-------- Source information

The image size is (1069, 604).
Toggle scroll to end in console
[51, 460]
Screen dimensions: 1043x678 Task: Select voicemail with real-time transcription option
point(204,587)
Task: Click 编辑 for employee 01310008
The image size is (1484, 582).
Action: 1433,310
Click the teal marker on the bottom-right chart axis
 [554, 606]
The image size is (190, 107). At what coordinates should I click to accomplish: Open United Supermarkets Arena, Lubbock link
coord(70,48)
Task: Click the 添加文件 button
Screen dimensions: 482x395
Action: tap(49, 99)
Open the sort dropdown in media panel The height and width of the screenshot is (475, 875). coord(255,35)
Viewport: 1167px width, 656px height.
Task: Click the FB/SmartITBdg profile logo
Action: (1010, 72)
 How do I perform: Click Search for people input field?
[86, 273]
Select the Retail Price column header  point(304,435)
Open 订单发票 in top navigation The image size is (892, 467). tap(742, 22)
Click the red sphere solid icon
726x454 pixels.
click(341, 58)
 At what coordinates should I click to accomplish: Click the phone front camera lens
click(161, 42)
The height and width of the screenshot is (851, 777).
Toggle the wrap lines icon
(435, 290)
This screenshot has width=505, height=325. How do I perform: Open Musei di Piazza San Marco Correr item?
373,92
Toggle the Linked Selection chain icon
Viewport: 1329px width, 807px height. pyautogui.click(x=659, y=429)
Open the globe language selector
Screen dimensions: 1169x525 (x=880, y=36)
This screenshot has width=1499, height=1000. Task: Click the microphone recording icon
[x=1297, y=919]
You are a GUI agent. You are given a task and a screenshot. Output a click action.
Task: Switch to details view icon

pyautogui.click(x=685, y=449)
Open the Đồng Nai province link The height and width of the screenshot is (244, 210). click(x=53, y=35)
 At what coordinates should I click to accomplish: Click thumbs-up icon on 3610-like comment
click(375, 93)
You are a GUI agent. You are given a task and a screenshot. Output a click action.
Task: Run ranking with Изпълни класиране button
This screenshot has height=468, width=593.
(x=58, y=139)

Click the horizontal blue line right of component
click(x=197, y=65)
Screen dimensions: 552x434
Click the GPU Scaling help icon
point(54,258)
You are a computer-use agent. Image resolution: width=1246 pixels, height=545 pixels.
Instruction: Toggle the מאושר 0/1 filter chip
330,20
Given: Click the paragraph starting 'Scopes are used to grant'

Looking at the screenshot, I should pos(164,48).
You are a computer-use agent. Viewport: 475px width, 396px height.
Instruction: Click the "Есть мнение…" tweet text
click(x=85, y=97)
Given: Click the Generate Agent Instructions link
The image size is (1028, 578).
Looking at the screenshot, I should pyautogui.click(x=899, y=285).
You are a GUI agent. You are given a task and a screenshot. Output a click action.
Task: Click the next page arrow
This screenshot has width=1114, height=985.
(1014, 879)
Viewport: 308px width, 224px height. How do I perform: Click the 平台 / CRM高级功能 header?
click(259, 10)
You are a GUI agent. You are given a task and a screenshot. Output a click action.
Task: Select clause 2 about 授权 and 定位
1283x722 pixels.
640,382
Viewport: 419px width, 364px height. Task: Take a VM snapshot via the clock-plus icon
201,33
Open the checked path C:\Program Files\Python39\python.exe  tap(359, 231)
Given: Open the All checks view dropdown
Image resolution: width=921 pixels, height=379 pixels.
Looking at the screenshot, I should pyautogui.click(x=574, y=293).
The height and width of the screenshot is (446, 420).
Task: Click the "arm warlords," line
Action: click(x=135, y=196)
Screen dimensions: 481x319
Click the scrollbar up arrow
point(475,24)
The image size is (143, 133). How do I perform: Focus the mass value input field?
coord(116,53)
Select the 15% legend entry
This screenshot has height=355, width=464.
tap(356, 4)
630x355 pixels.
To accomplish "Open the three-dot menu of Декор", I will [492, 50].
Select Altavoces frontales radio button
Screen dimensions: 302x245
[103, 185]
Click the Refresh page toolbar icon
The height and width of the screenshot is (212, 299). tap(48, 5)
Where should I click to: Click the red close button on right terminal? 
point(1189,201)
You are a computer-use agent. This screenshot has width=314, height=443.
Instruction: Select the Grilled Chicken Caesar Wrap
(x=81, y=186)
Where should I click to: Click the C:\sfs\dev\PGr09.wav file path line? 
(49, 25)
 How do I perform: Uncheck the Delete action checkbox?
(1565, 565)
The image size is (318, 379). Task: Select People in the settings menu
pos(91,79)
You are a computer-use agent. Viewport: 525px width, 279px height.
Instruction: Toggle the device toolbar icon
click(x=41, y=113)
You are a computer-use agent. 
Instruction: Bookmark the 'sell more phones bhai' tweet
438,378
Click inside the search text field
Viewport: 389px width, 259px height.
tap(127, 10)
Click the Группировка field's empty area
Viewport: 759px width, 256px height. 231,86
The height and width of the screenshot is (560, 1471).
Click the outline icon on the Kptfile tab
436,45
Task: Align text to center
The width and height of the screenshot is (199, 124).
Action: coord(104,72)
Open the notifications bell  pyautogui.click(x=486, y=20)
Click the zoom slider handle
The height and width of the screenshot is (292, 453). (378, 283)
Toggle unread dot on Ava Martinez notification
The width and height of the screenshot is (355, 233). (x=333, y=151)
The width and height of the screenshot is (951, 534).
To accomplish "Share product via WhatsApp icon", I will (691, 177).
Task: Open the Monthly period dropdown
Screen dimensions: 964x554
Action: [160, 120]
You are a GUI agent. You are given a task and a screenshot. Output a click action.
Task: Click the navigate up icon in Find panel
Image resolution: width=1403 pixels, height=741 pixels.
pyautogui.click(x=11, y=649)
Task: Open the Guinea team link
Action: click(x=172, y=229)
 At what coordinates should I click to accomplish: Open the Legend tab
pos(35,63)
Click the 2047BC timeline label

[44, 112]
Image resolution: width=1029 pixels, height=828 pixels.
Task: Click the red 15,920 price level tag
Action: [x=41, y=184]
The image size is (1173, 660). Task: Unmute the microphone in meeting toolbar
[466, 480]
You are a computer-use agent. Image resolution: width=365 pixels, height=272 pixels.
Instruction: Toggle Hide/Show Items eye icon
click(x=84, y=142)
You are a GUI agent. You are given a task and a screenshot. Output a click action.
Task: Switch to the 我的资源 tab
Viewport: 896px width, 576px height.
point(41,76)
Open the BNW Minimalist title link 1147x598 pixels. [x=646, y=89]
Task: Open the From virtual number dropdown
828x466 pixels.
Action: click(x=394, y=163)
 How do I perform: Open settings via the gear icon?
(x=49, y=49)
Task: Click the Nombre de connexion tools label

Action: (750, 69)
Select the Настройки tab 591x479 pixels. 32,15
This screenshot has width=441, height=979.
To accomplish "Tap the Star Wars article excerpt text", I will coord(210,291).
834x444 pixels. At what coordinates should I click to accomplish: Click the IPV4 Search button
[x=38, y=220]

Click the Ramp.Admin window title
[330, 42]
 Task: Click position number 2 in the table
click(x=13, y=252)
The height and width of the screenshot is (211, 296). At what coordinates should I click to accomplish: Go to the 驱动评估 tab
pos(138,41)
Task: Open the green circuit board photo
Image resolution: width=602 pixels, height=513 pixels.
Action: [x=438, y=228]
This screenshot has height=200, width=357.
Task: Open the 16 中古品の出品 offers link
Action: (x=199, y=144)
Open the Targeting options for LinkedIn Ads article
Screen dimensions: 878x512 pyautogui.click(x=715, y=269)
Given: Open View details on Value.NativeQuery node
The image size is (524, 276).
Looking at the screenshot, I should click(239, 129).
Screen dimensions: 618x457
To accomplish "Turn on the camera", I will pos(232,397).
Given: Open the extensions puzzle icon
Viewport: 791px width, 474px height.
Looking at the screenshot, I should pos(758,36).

----------------

**Problem to solve**: What are the lines, exactly as written above, from the line with "Toggle unread dot" to the line with "Task: Click the navigate", both included? Output only those.

**Response to the task**:
Toggle unread dot on Ava Martinez notification
The width and height of the screenshot is (355, 233). (x=333, y=151)
The width and height of the screenshot is (951, 534).
To accomplish "Share product via WhatsApp icon", I will (691, 177).
Task: Open the Monthly period dropdown
Screen dimensions: 964x554
Action: [160, 120]
You are a GUI agent. You are given a task and a screenshot. Output a click action.
Task: Click the navigate up icon in Find panel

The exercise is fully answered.